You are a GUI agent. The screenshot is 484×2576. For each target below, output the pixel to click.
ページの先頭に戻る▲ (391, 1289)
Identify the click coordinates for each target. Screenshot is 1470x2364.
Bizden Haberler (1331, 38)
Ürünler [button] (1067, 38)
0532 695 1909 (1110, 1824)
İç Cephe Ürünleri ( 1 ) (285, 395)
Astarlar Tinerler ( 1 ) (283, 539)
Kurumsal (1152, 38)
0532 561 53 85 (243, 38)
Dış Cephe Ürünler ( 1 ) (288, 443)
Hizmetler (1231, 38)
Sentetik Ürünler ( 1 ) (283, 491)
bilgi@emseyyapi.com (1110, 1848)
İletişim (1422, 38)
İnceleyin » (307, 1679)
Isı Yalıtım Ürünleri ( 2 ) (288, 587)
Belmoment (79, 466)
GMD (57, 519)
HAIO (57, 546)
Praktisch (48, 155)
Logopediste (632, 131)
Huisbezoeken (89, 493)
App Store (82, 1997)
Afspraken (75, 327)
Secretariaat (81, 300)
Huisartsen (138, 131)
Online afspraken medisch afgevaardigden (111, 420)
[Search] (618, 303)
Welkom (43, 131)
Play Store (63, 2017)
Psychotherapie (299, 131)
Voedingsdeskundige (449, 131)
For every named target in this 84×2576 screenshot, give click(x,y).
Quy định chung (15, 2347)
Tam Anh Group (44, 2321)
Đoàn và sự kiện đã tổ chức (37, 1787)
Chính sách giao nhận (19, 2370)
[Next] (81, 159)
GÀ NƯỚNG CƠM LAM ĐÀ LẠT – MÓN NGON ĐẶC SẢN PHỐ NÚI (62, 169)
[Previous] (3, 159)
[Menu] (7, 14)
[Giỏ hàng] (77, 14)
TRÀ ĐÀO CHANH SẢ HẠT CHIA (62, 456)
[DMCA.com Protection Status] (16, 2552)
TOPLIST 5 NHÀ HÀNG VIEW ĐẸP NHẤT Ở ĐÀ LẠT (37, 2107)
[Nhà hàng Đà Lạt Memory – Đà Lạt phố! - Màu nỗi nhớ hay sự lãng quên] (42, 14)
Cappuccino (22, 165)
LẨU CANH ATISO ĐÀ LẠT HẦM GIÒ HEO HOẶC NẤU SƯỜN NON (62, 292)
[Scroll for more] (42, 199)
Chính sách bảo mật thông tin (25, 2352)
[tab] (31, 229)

===

Work to be completed
Will you return exactly the lines above from the one with "HAIO (57, 546)" down to the one with "Play Store (63, 2017)", counting both as part of the range?

Written solution
HAIO (57, 546)
Praktisch (48, 155)
Logopediste (632, 131)
Huisbezoeken (89, 493)
App Store (82, 1997)
Afspraken (75, 327)
Secretariaat (81, 300)
Huisartsen (138, 131)
Online afspraken medisch afgevaardigden (111, 420)
[Search] (618, 303)
Welkom (43, 131)
Play Store (63, 2017)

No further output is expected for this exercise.